No you are incorrect. noVNC is still ultimately a client, a simple baked-in static web server does not a PaaS make. Guacamole is a turnkey server that works out of the box where you get a full blown GUI and control panel and everything. Guacamole has the added overhead of the proxy but it's a lot more convenient. Unless you are doing high performance applications like cloud gaming with the server halfway across the globe, Guacamole is more than sufficient if you don't want to fiddle with too many knobs.


I still don't see your point. Yes, Guacamole may be "turnkey server", but noVNC is server, too.

noVnc supports only VNC. Guacamole supports VNC, RDP, SSH.

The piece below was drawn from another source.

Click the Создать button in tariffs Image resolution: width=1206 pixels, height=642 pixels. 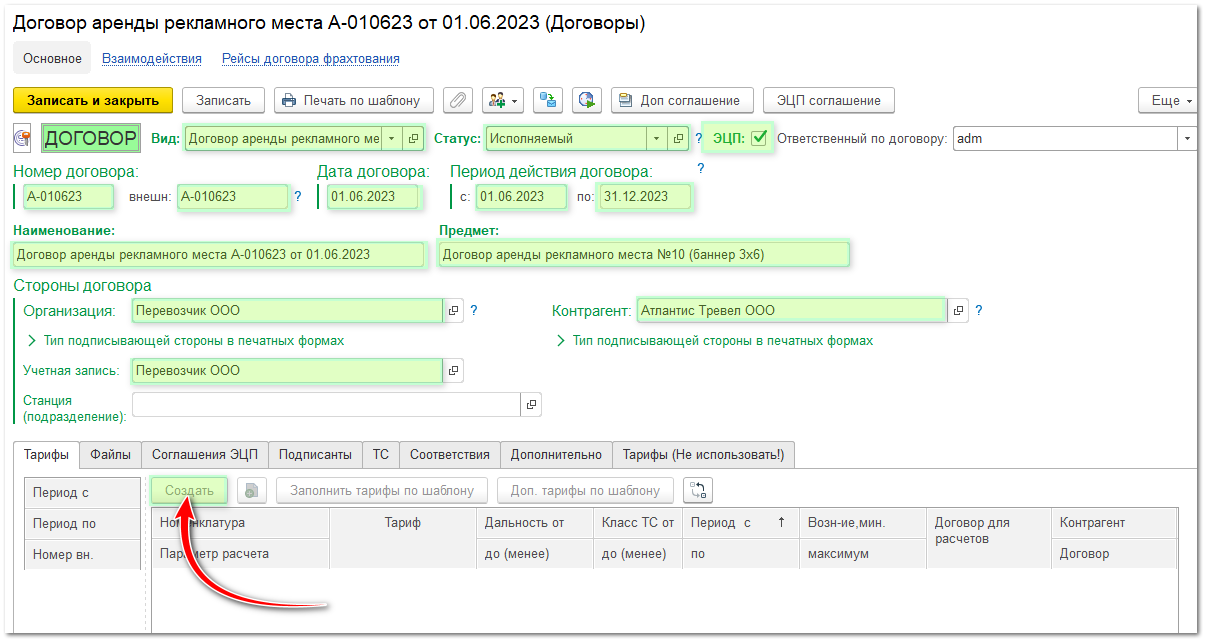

noVNC can be run on Windows and Linux. I think Guacamole server has be run on Linux. Not sure about that.

That's not apples to oranges.


As a user of noVNC, I'd be interested in such comparison, too. I haven't used Guacamole, but as I understand, sansnomme's point is that Guacamole compared to noVNC is like Visual Studio compared to GCC - while GCC and noVNC offer you most basic tool, Guacamole and Visual Studio provide some helper utilities around - like session management, config UI, etc.

So when compiling single-file "hello world" app or connecting to a single machine you would prefer a simpler tool (GCC/noVNC), since more complex tools require more complex workflow; but for more complex projects (or when you have tens of machines under your control) you would prefer more complex tools.

Disclaimer: I have never used Guacamole, used Visual Studio very little, and my experience with GCC is rather limited.